Writing

Feed Software, technology, sysadmin war stories, and more.

Wednesday, September 1, 2021

Followup on the dashboard story

Over the weekend, I wrote a post about a big company project that dragged on for six months. It elicited a bunch of responses in the usual places, but two or three of them were a little... off. I figured I'd handle all of them at once right here.

First, someone mentioned that I had checked in with the dashboard team later the same day as the original meeting, and implied that was awful. Now, I'm not sure exactly why that happened at this point several years later, but I can guess based on how I'm likely to handle such a thing now.

I bet there was something that came up in the meeting where I said something like "you should be able to talk to our server right now but give it a try and let us know if you can't". This meant that our RPC definitions were checked into source control like you'd expect, our service was already running in production (and NOT on someone's dev machine), and it had a well-defined service name. This means anyone who knew how to talk the company's flavor of RPC could totally send it a request and get something back given just a little yak shaving work.

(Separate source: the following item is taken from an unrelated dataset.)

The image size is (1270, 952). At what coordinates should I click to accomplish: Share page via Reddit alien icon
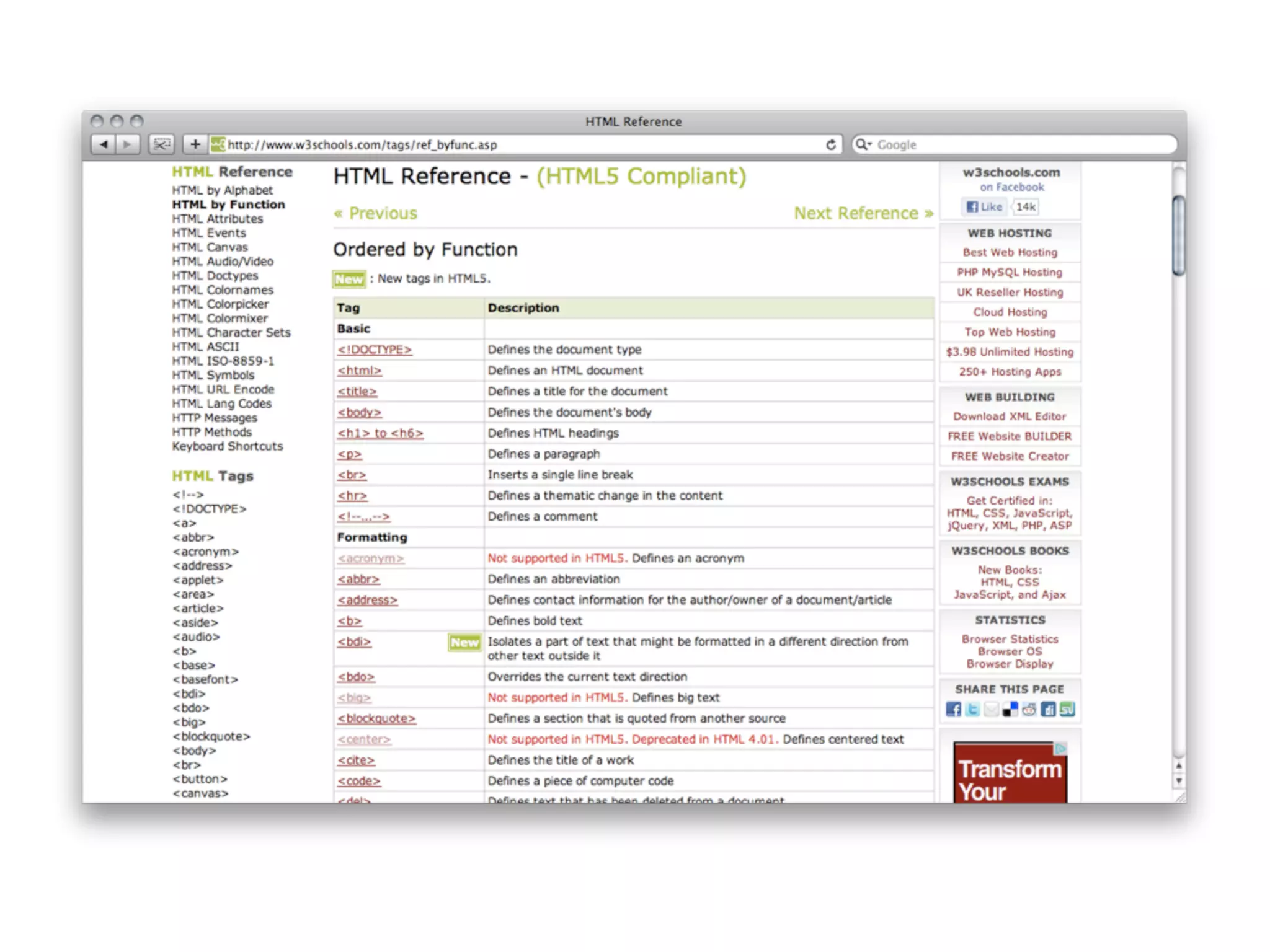pos(1029,709)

Given this, I think they should have tried the equivalent of a hello world, or basically flipping the metaphorical light switch on and off to see what it controls and what happens in general. If it didn't work for them, then they could have told us and we would have unblocked them right away.

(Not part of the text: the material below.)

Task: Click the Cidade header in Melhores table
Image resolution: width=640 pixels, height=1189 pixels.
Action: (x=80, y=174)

I didn't expect the whole thing to happen that same day. Now, honestly? Given how long it took me (a non-frontend person) to actually hate-build the thing months later, it *should* have taken a person who does nothing BUT frontends (from the dashboard team) an afternoon. It would have been a long afternoon, but it would have still been an afternoon. Make RPC, create list of objects, do the async "generate" calls on all of them, render into page, ship to client, done.

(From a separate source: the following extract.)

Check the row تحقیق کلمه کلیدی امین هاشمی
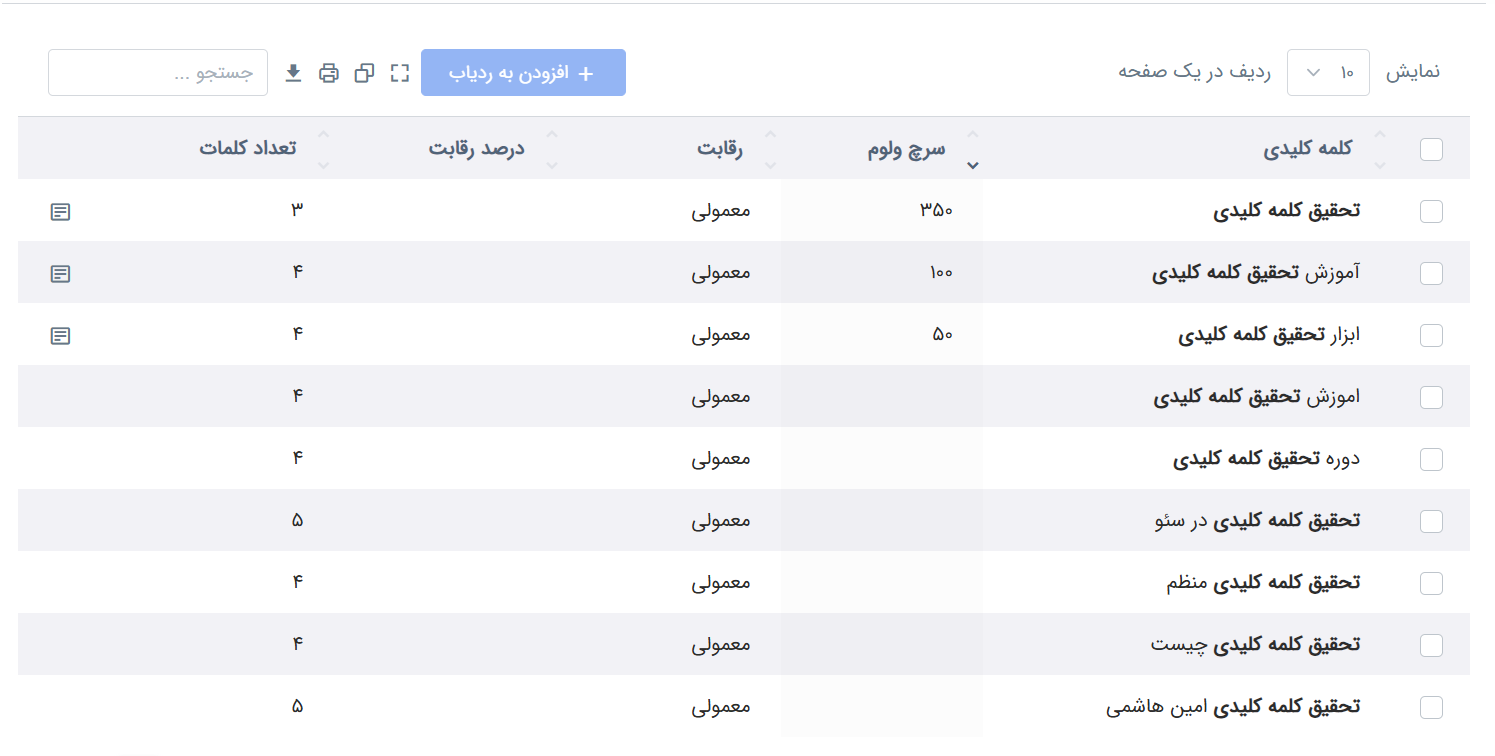The image size is (1495, 756). (x=1431, y=707)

Phase 1 was expected to just be the list, and phase 2 would have added the panic button thing. Neither of them should have taken very long.

...

Next, someone managed to read the whole post and yet still said I had "no strong sense of urgency or ownership". This sounds like a person who's never been in that situation. If you lean on some of these people too much, they will actually *slow down* and then make your life even more interesting! They will say terrible things about you in order to screw up your performance report or whatever your company may have.

That speaks to the urgency situation, so now let's cover ownership. This is probably because I didn't go rogue and just create the page in the first place. Again, this is obviously the sort of thing someone who's never lived this would say. When you're in this situation, there are reasons you at least *try* to follow the "official channels" route to get things done.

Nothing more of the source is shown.